Stored records:
⁂
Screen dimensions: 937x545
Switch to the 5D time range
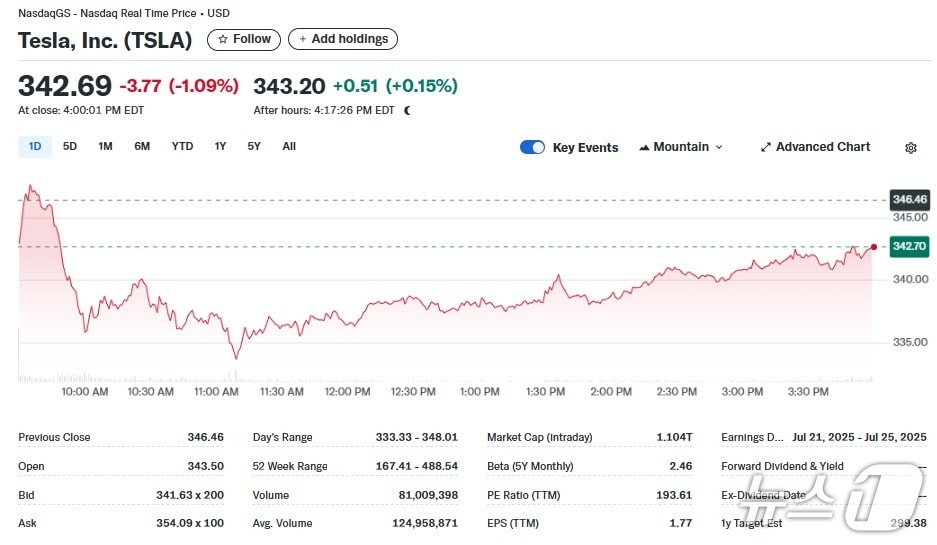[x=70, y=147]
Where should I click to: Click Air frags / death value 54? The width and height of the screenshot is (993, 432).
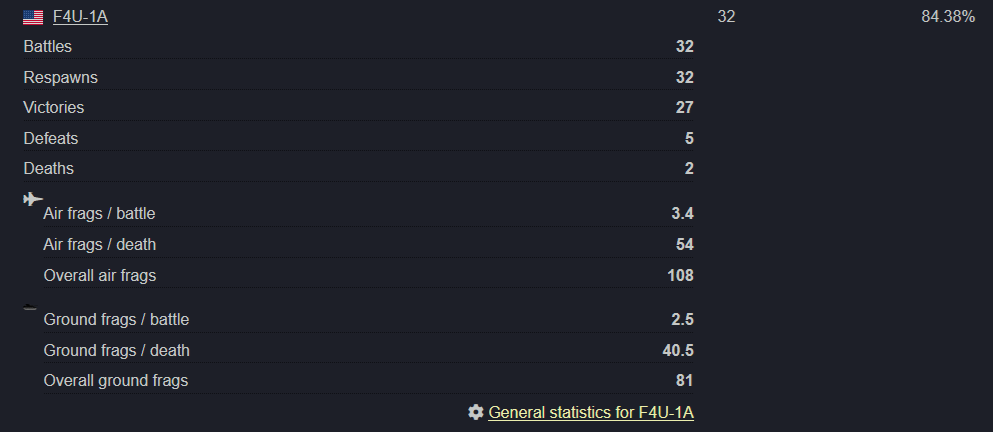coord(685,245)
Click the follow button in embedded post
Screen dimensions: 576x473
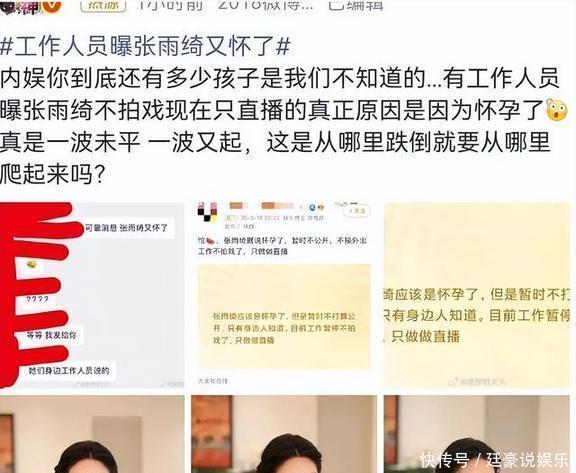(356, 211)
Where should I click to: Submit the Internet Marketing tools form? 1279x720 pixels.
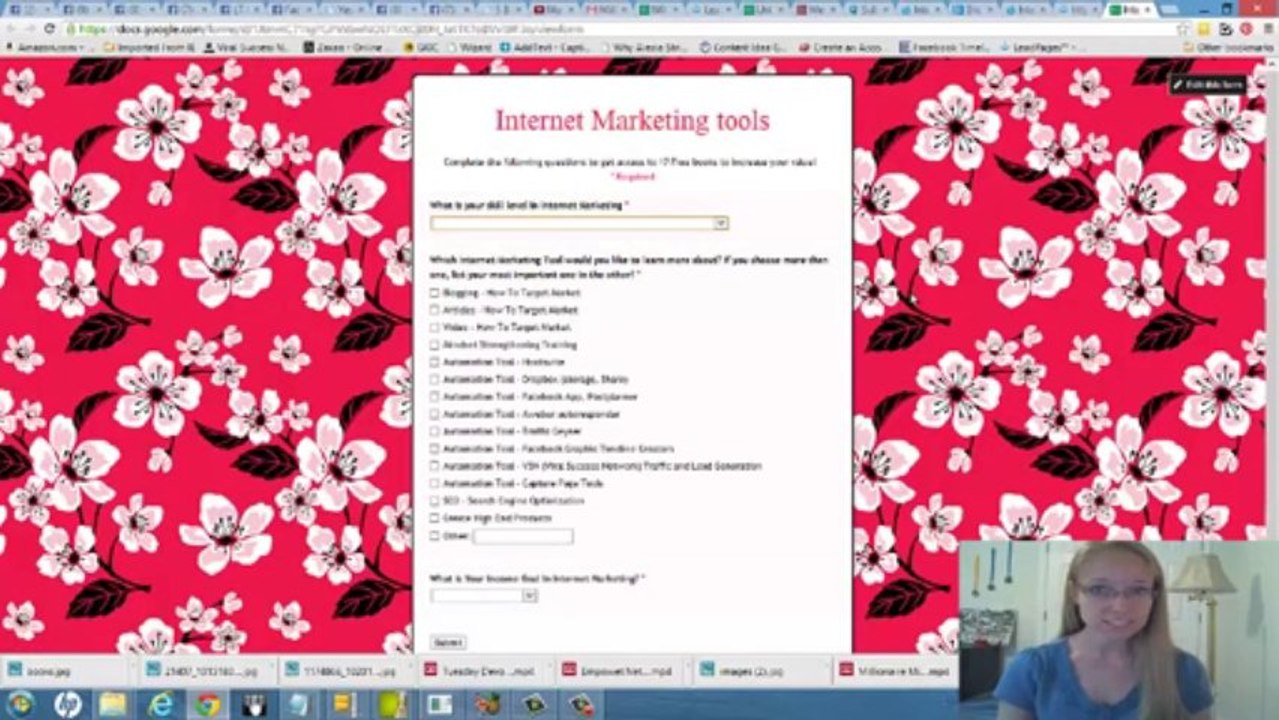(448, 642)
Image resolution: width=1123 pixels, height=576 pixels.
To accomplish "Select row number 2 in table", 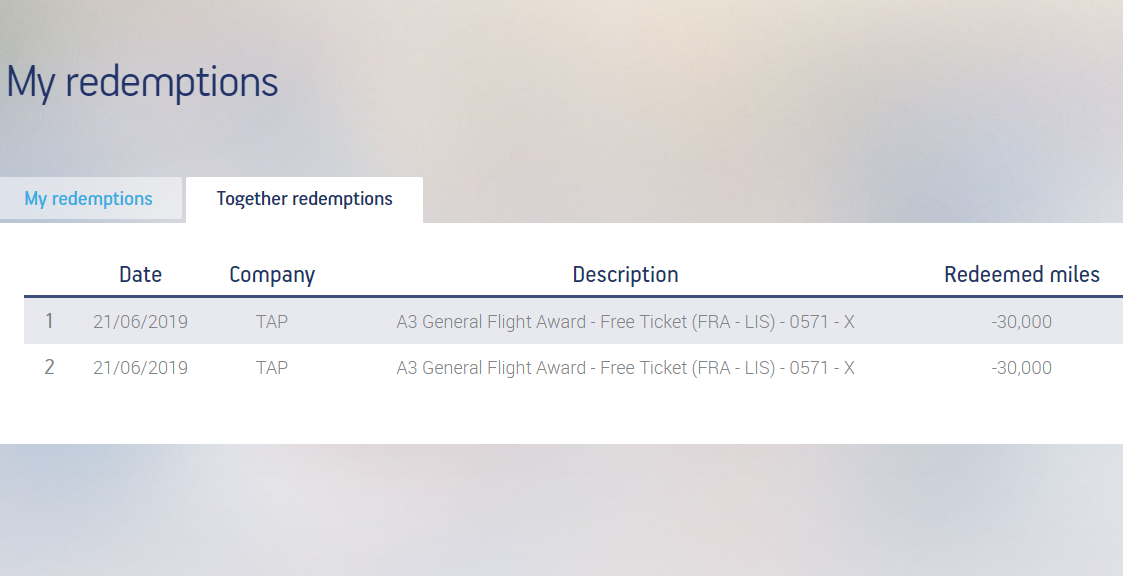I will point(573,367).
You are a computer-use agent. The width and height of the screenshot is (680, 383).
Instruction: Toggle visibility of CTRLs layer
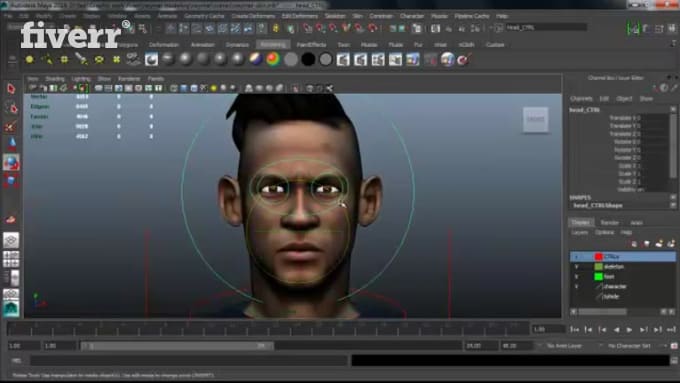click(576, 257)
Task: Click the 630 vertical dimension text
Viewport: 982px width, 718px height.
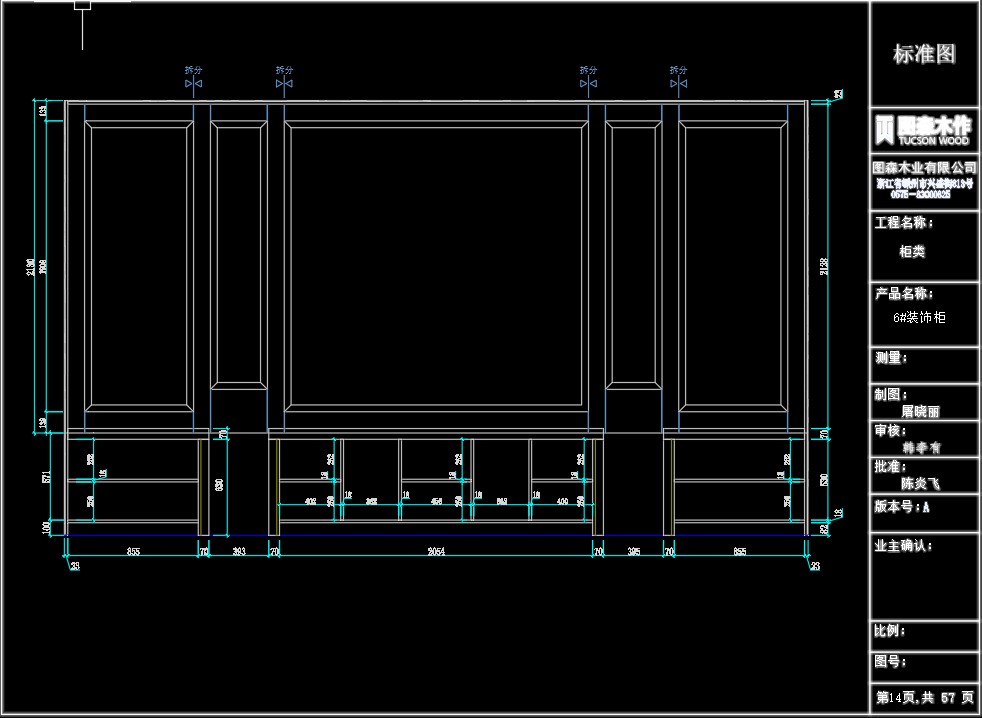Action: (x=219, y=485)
⁂
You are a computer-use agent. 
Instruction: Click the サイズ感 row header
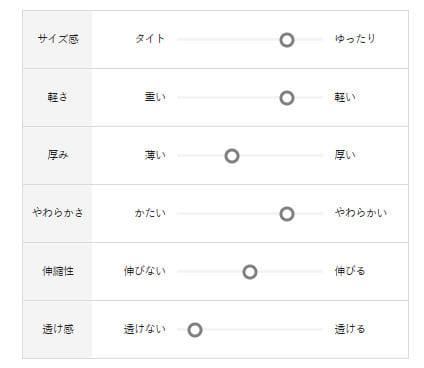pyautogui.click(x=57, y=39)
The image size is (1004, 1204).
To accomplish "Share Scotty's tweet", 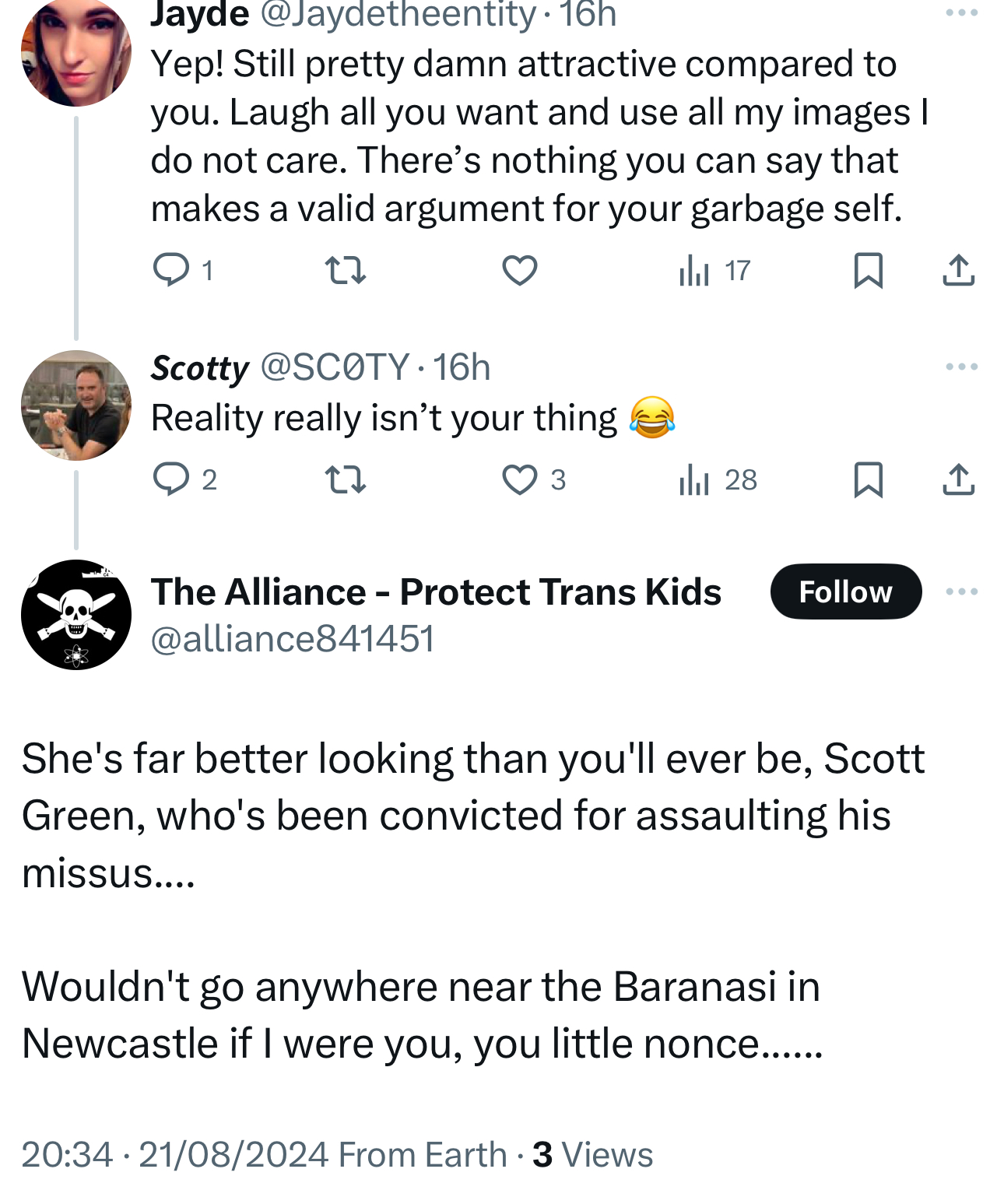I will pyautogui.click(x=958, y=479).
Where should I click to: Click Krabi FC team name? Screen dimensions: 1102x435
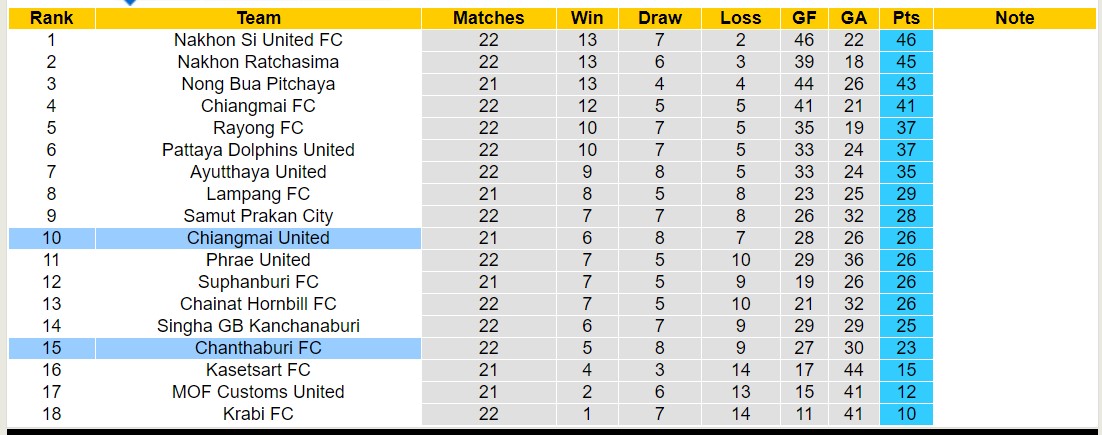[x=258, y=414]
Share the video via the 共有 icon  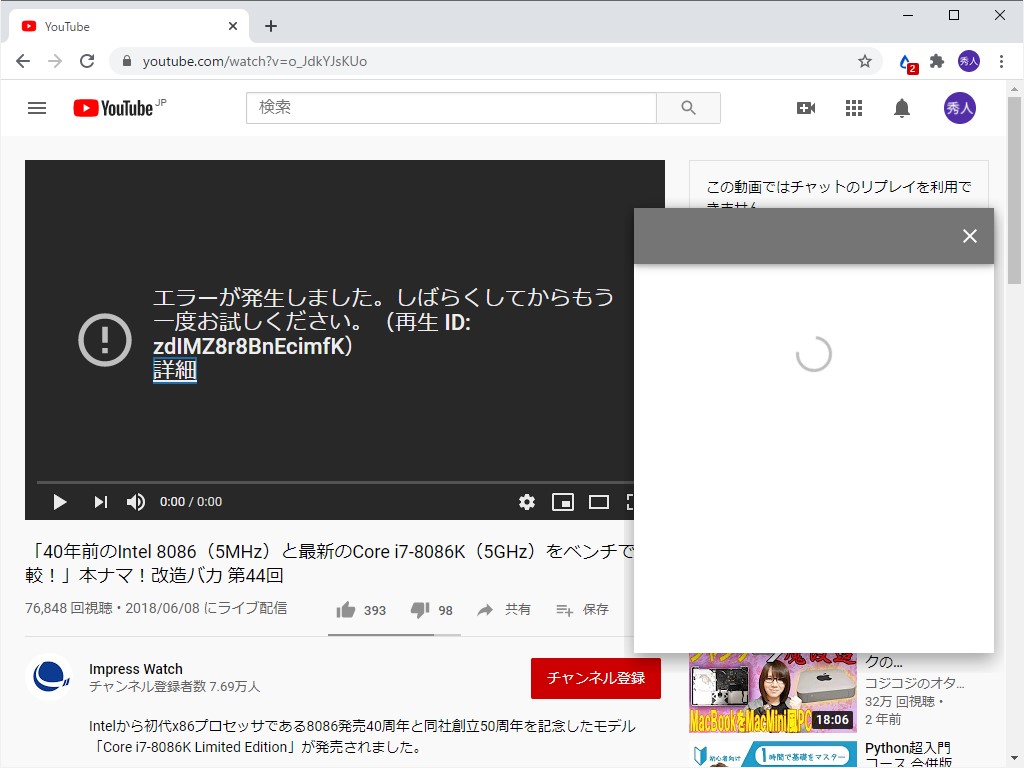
⁂
- _Assignment_: Copy each line of the entries in which the string "agent" is found.

- _Output of the task_:
You are a computer-use agent. The width and height of the screenshot is (680, 383).
You are a computer-use agent. 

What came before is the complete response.